News Pubblicato il 11 Marzo 2026

Quando la montagna sussurra, bisogna ascoltare

“Ciao Simo, come sei messo martedì?”

Le avventure spesso iniziano così. Senza enfasi, senza programmi troppo rigidi. Solo due amici, una finestra di bel tempo e quella voglia di tornare a respirare aria sottile.

Ai Balzi dell’Ora la neve era perfetta, compatta, sincera. Salivamo leggeri nel terzo canale, in quella sintonia che nasce dopo anni di corda condivisa. Con Filippo abbiamo imparato a capirci con uno sguardo, con un mezzo gesto della piccozza, con il silenzio.

Poi succede.
Alzi la testa — il classico naso all’insù del “pesticciatore” — e la montagna ti mostra qualcosa che prima non avevi visto. Una linea bianca, elegante, sospesa tra due canali conosciuti. Una lingua di neve incastonata nella roccia, come se aspettasse solo di essere percorsa.

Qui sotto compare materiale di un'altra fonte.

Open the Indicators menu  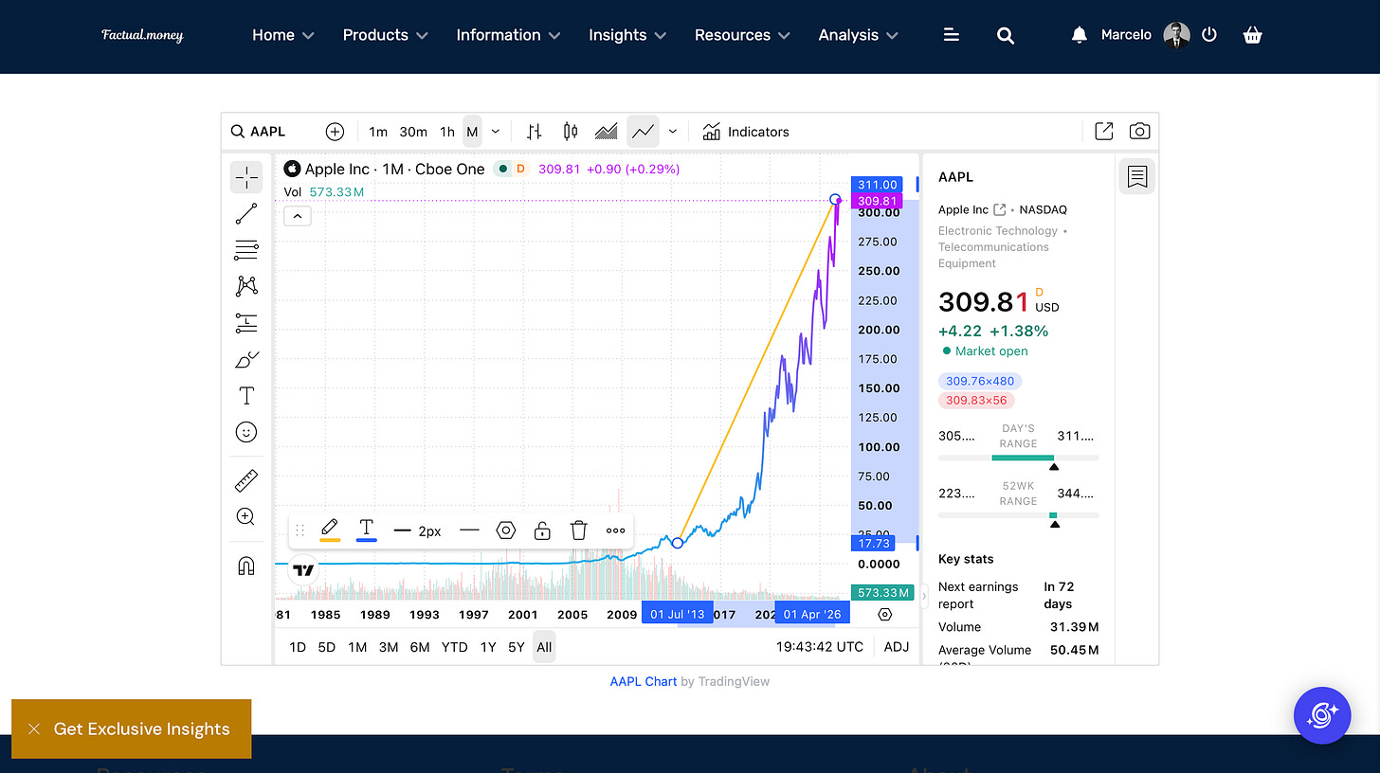746,132
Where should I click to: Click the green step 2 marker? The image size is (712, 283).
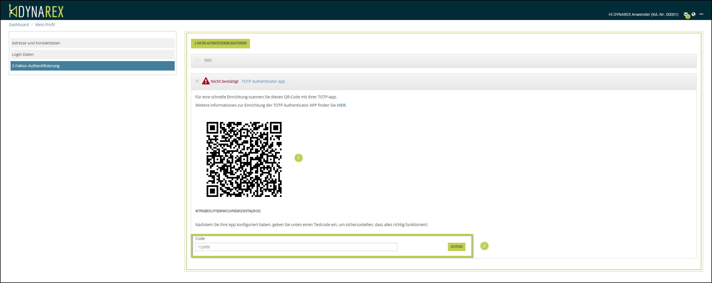tap(484, 246)
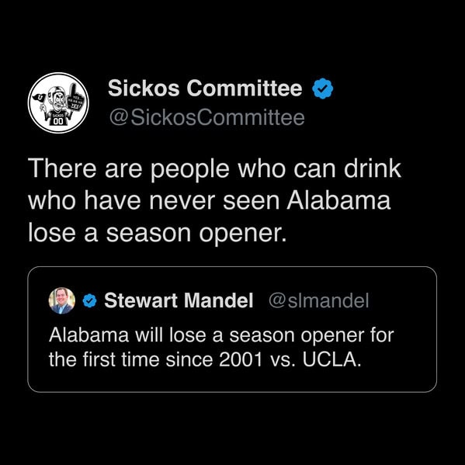465x465 pixels.
Task: Open the Sickos Committee profile avatar
Action: click(x=58, y=103)
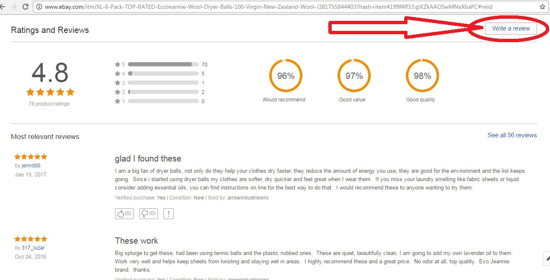The width and height of the screenshot is (550, 280).
Task: Reload the eBay page
Action: pos(26,7)
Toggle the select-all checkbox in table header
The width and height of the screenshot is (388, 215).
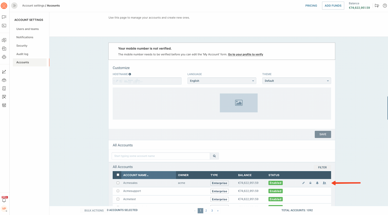118,175
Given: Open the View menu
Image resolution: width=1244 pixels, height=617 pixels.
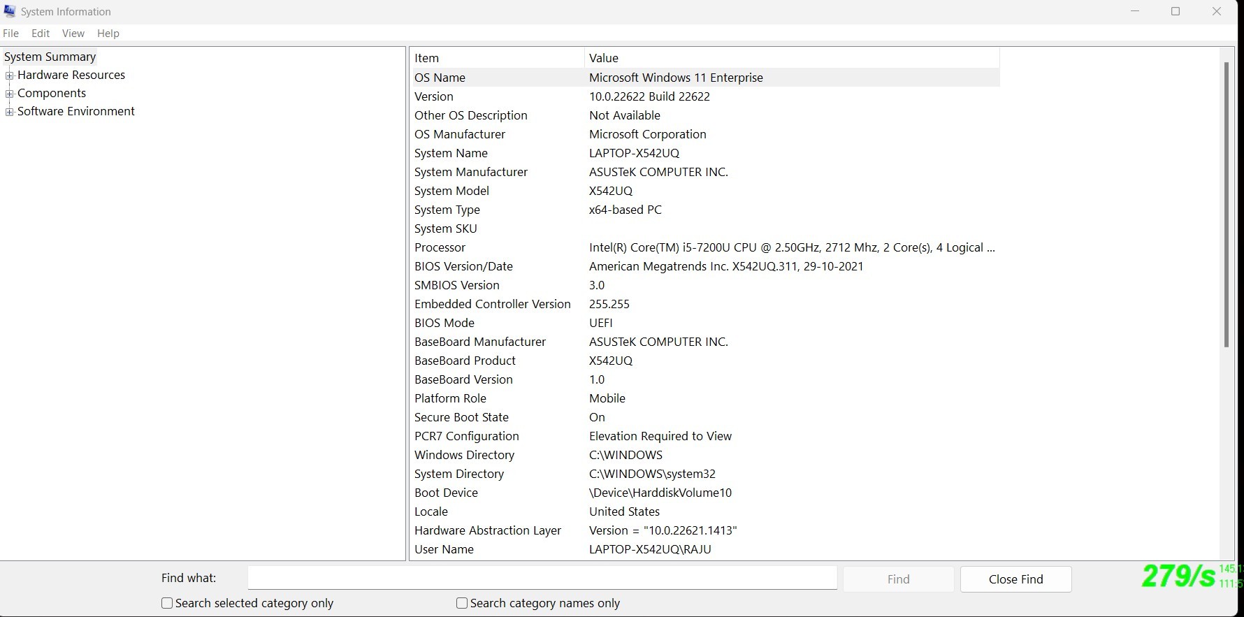Looking at the screenshot, I should tap(73, 34).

Non sapevamo nulla di quella linea.
E forse è proprio questo il bello.

L’abbiamo salita con rispetto, con prudenza, con quell’equilibrio sottile tra desiderio e consapevolezza. La rampa iniziale, l’obliquo delicato tra rocce scure, il passaggio stretto, la conca finale che si impenna fino alla cornice verticale. Pochi metri a 90°, intensi, vivi. Poi il sole.

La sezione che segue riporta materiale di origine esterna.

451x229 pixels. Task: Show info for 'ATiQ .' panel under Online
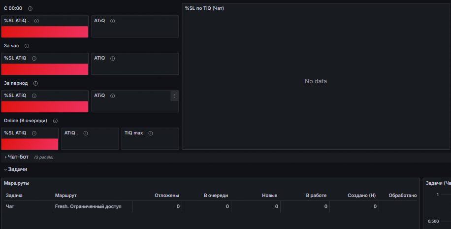[86, 133]
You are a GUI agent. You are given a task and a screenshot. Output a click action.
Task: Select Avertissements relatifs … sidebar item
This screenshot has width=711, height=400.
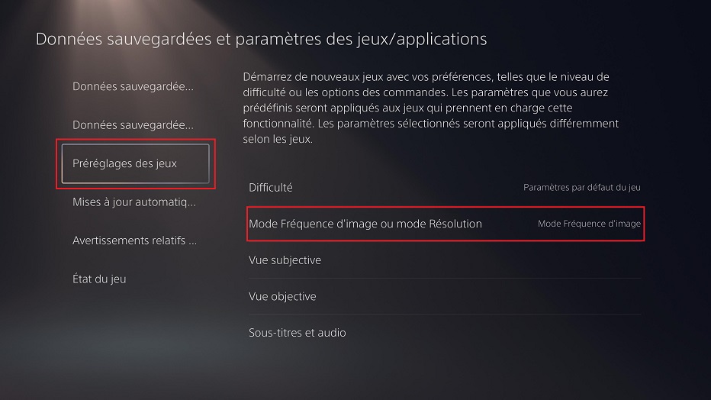pyautogui.click(x=135, y=240)
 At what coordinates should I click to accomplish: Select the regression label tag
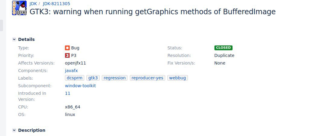click(114, 78)
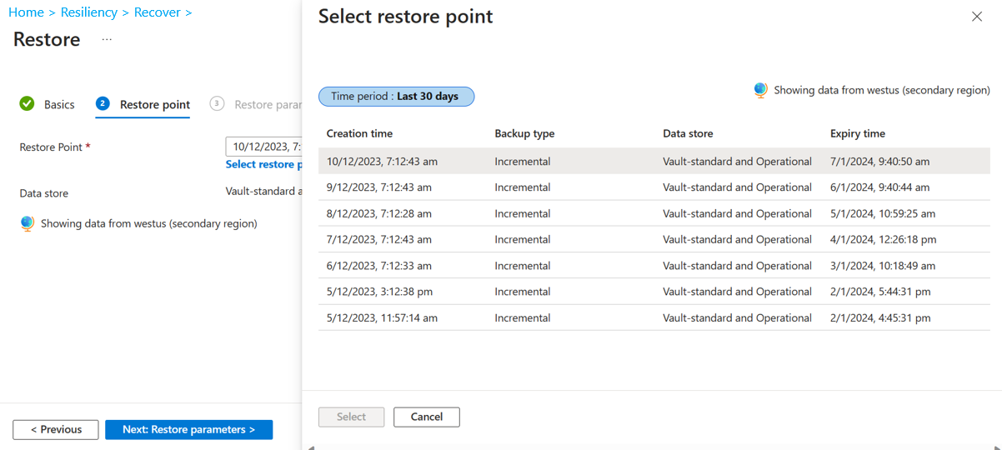Click the globe icon beside secondary region note
1002x450 pixels.
point(760,90)
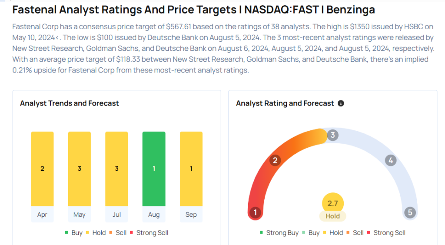445x245 pixels.
Task: Select gauge marker number 4
Action: [391, 161]
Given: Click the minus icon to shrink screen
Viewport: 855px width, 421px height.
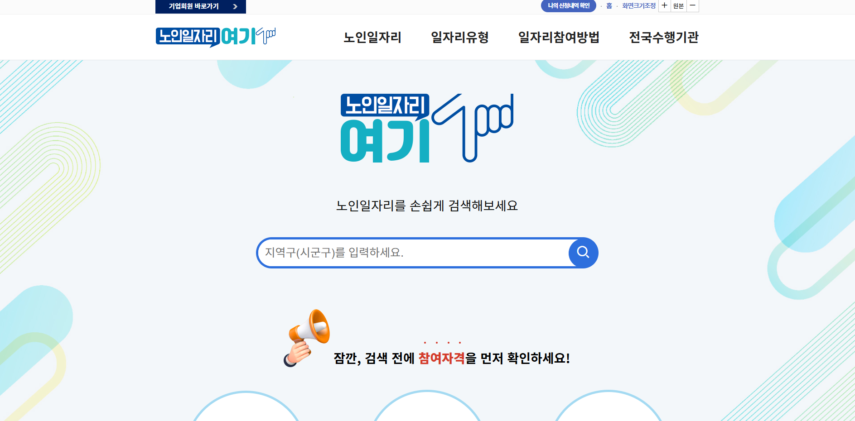Looking at the screenshot, I should [693, 6].
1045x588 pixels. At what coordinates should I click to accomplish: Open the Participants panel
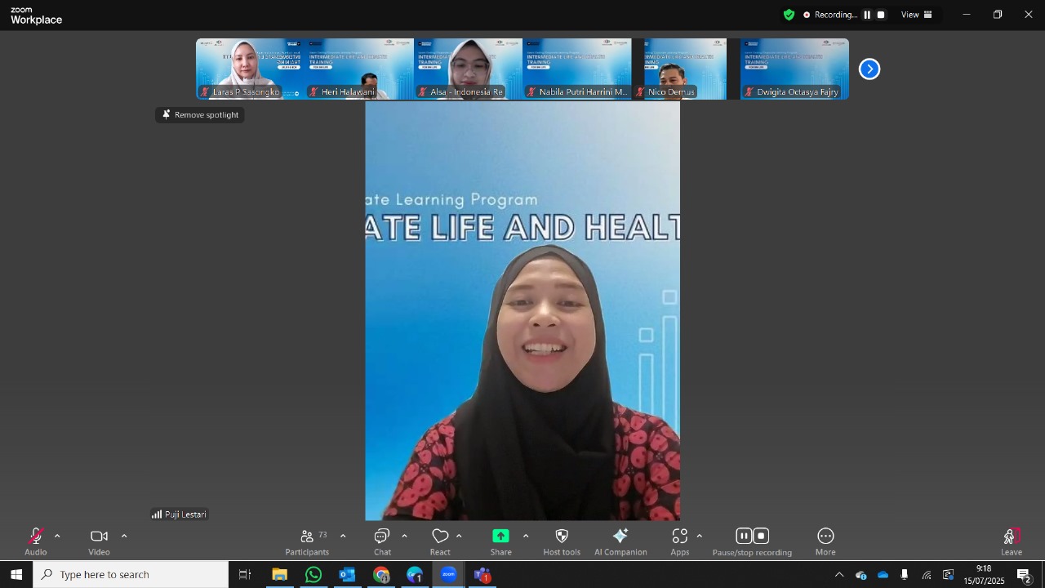click(x=308, y=537)

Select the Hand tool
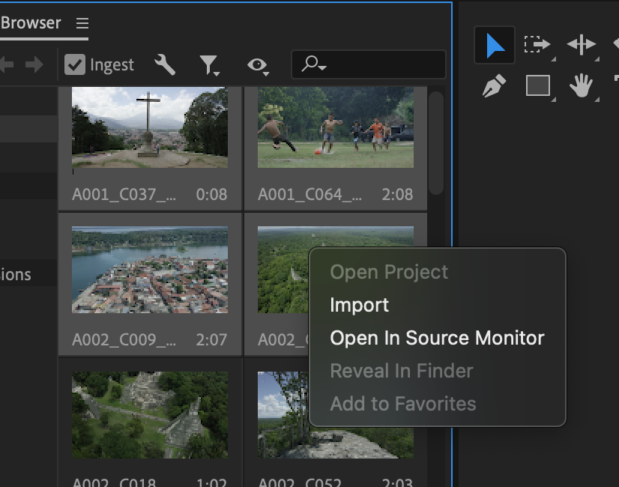coord(581,86)
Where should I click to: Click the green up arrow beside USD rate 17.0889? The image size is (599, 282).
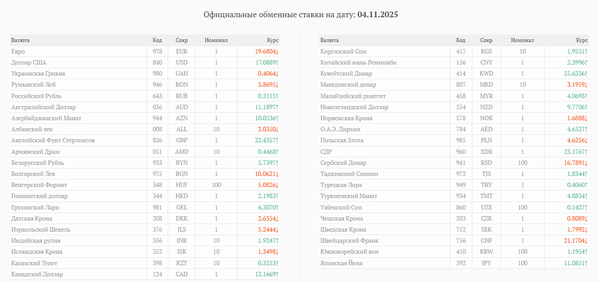(277, 63)
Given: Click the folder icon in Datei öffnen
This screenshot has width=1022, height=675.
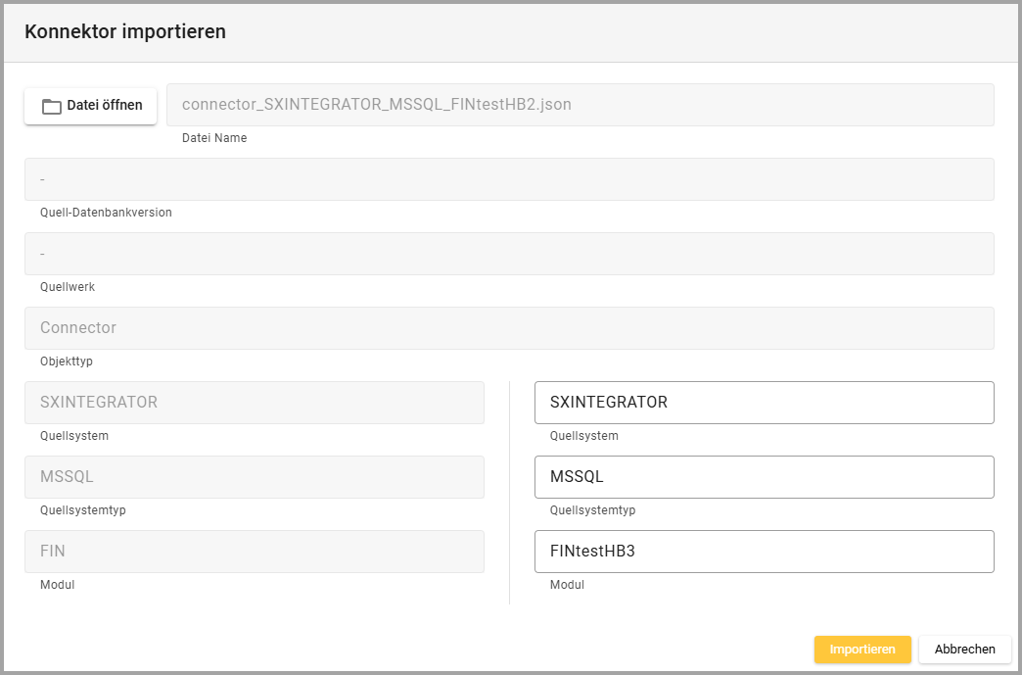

Sopra di noi un cielo limpido.
Sotto, un mare di nuvole disteso verso la Toscana, fino al Monte Amiata.

Forse qualcuno, anni fa, sarà già passato di lì. Forse no. La neve è effimera, cambia volto alla parete, cancella le tracce e le possibilità. Oggi c’era. Domani chissà.

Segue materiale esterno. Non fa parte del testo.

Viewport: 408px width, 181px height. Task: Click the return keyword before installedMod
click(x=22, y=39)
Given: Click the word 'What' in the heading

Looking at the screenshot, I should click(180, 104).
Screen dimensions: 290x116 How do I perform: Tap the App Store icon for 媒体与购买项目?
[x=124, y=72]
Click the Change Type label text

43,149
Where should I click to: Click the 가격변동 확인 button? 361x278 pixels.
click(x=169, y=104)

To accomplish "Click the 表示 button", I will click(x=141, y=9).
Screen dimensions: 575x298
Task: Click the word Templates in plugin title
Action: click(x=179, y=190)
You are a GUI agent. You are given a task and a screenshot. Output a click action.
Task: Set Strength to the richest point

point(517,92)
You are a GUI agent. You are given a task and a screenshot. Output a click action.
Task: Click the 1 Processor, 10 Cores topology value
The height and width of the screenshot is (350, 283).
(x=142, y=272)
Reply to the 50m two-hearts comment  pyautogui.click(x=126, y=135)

Per noi è stata una prima volta.
E come tutte le prime volte aveva il sapore della scoperta.

L’abbiamo chiamata Via Infelici Viola, con il sorriso di chi sa che l’alpinismo è cosa seria, ma non seriosa. Un nome nato tra ironia e passione calcistica, tra amicizie e stagioni storte.

Siamo parte della Scuola di Alpinismo e Arrampicata Libera “Vero Masoni”, e forse il dono più grande che la Scuola ci ha lasciato non è solo la tecnica, ma la capacità di guardare una parete e vedere una possibilità.

Perché in montagna, come nella vita, le linee più belle non sempre sono quelle tracciate sulle guide.
A volte sono quelle che compaiono solo per chi sa alzare lo sguardo.


Via Infelici Viola
Ri-percorsa con umiltà da Filippo Martinelli e Simone Giovannini

  • Martedì 26 febbraio 2026
  • Dislivello: 180 m
  • Sviluppo: 210 m
  • Difficoltà: PD+ (uscita AD per la cornice)
  • Materiale utilizzato: corda da 30 m in conserva media, 3 piccozze in due, 2 fittoni, 1 corpo morto da neve
  • Extra indispensabile: Thé al miele di abete portato da Pippo

Entrambi istruttori della Scuola di Alpinismo e Arrampicata Libera “Vero Masoni”, continuiamo a vivere la montagna con lo spirito che la Scuola ci ha trasmesso: curiosità, prudenza e passione autentica.